─── RECORDS TO PROCESS ───

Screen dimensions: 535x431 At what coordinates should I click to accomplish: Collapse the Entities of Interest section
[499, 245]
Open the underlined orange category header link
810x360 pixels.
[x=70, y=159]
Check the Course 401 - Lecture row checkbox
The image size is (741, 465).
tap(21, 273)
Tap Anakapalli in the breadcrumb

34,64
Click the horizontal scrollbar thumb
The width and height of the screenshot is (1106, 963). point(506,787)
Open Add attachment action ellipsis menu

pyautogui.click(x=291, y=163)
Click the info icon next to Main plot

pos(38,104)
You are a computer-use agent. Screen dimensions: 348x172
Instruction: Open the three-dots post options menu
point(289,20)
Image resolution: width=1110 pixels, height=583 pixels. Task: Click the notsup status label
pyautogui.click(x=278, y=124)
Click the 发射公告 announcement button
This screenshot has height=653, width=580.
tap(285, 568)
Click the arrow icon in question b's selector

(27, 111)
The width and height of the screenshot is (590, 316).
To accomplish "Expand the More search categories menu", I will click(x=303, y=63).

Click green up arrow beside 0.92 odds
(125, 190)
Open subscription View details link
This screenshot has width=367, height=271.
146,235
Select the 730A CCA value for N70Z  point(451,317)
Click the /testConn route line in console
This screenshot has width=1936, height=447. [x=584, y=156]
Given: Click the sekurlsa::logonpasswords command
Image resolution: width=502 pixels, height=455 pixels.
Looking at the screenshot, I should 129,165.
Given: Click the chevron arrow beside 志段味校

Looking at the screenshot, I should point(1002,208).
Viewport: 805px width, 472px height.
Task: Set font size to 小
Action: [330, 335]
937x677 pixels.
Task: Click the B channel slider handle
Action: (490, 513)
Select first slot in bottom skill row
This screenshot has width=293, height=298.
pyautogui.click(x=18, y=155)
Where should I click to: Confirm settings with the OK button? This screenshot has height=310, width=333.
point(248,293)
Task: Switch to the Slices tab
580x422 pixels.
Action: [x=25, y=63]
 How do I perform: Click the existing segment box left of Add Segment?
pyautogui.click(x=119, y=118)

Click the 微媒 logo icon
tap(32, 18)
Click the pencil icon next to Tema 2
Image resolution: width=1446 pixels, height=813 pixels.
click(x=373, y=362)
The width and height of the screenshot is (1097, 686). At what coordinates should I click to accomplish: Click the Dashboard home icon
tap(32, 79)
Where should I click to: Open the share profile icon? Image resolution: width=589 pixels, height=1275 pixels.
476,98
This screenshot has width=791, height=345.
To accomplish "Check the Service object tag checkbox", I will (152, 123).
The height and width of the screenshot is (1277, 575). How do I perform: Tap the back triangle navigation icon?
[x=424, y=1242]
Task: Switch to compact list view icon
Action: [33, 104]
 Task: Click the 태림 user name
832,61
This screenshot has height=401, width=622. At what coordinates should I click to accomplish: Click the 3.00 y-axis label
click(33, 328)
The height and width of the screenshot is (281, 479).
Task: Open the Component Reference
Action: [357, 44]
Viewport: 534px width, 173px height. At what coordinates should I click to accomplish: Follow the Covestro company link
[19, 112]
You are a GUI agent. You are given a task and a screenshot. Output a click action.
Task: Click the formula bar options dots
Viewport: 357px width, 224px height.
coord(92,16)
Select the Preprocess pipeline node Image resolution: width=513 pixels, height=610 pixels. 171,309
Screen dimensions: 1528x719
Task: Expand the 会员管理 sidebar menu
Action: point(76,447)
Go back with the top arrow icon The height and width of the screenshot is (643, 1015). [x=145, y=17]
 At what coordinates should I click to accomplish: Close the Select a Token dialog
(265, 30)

───

◆ ACTION ITEM
Referring to the material above, set down exactly the lines between the line with "Open subscription View details link" and the line with "Given: Click the sekurlsa::logonpasswords", inclusive, and no other lines.

◆ ANSWER TO THIS PROBLEM
Open subscription View details link
This screenshot has width=367, height=271.
146,235
Select the 730A CCA value for N70Z  point(451,317)
Click the /testConn route line in console
This screenshot has width=1936, height=447. [x=584, y=156]
Given: Click the sekurlsa::logonpasswords command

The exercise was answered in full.